If you haven’t found a way to make your brand interesting to anyone under 40, I hope that’s on purpose – and you’re not planning to be in business 10 years from now. Because all the consumer habits today’s 30-year olds are developing will surely follow them across the decades and become increasingly more sophisticated with new technology.
Which means the “millennial issue” isn’t really about age at all.
It’s Not About Affluence.
Ask any marketer to describe the typical millennial and you’re likely to hear terms like impatient, indecisive or self-directed. They want options, hate limitations and are slow to commit. They demand transparency, despise dishonesty and care just as much about a brand’s values as its products or services. But they’re also more skeptical, almost cynical and resist traditional advertising in all its forms.
Sound at least a little like the millennials you know? Sure. But it also sounds a lot like my 83-year old father. The internet, the smartphone and all the technology that’s followed have empowered him (and every other consumer) in ways many marketers never imagined.
Not actually Robert’s father, this is a dramatization for dramatic purposes.
Last fall, Advertising Age published the results of one agency’s five-year survey of 15,000 millennials (age 17-37) and their favorite brands. Can you guess the Top 10? Apple, Nike, Samsung, Target, Amazon, Sony, Wal-Mart, Microsoft, Coke and Google.
Wow. What a coincidence. Those are some of my favorite brands, too – but I’m almost 60. I guess we’re not that different after all.
Except when it comes to that famous sense of entitlement and frivolous overspending. Not by millennials, mind you, but by their parents. According to a recent Bankrate study, millennials are spending significantly less on vacations and more on bills than previous generations. They’re far more likely to spend their money on groceries, gas or other necessities than they are on entertainment.
There are a variety of drivers behind these spending attitudes, including less financial stability and memories of growing up during the recession. But the cumulative result is the same underlying mood of fiscal conservativism and debt aversion most other Americans are feeling these days.
It’s About Attitude.
To be fair, millennials do spend more on restaurants and phone bills – but don’t we all?
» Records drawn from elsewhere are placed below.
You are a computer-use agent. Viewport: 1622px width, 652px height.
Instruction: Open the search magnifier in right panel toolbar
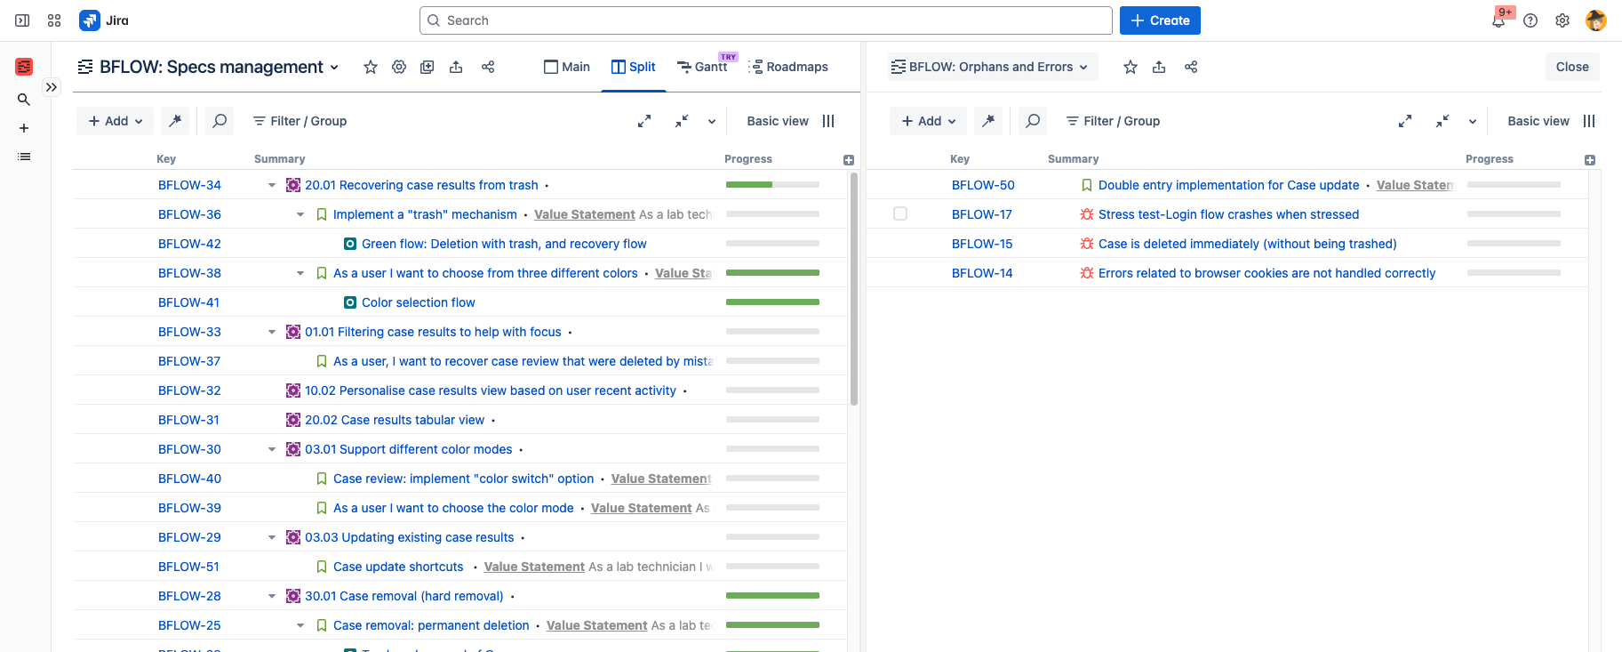coord(1032,121)
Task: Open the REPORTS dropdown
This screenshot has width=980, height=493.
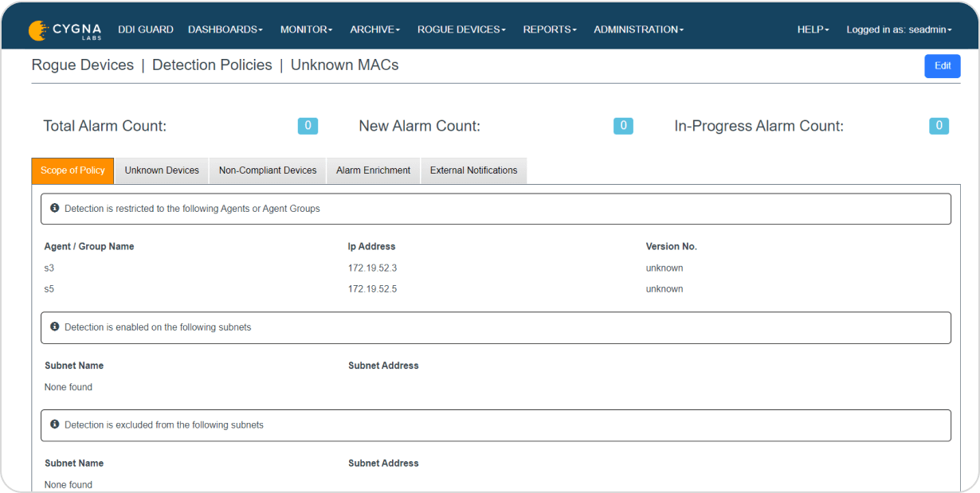Action: [549, 29]
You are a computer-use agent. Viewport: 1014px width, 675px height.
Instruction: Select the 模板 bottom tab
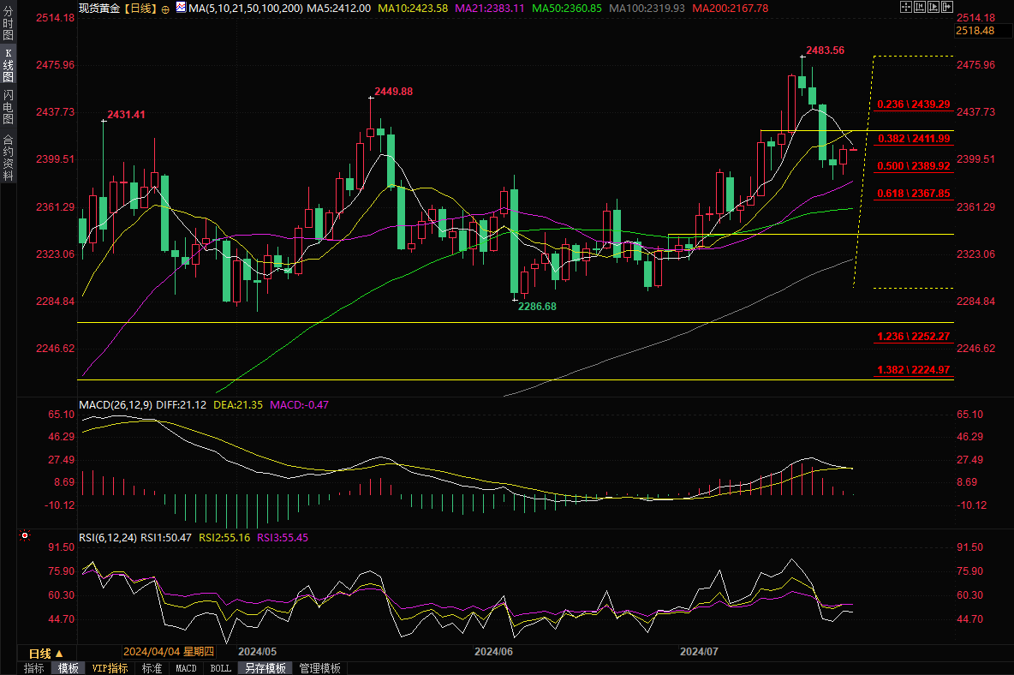coord(68,668)
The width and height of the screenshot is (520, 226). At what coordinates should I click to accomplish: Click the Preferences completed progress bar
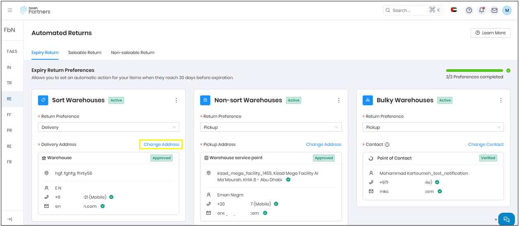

And the combination of those two expenditures has also precipitated a significant shift in the consumer landscape. While millennials have been accused of killing sit-down restaurants like Applebee’s and Buffalo Wild Wings, they’ve also given new life to quick service shops like Chipotle and takeout delivery services like BiteSquad.
In fact, “fast casual” might be the perfect way to describe our whole society. Much of today’s consumer behavior seems based on the nexus of mobile connectivity and outright activity. We’re a world that can’t sit still. Can’t focus. Can’t commit. We’re unwilling to watch a video any longer than :15 or read a headline with more than four words.
It’s About Access.
In other words, if you have a problem with everybody under 40, you have a problem with everybody, period. We’re all millennials now.
Unfortunately, too many marketers are still using 20th Century tactics or employing new technology with primitive intent. Millennials aren’t the ones to blame for ad blocking software; poor marketers are.
Today’s programmatic media platforms weren’t invented just so you could sneak a message in front of the people you really want to reach, but to help you craft the kind of personalized, evolved, engaging message they really want to see.
Truly sophisticated systems (like the ModernImpact Intelligent Pixel®) also leverage cognitive algorithms to measure real-time response, identify online behaviors and then build market-expanding look-alike audiences that transcend mere demographics.
The days of forcing or badgering or tricking anyone (of any age) into noticing you are over. The digital consumer is in control and that means you’ll have to earn your access.
Of course, the quickest way into their hearts and minds is to open yours. Stop stereotyping and start hyper-profiling. Stop thinking in terms of categories and start tracking individual behavior. Forget everything you know about demo-based advertising and start focusing on people-based marketing.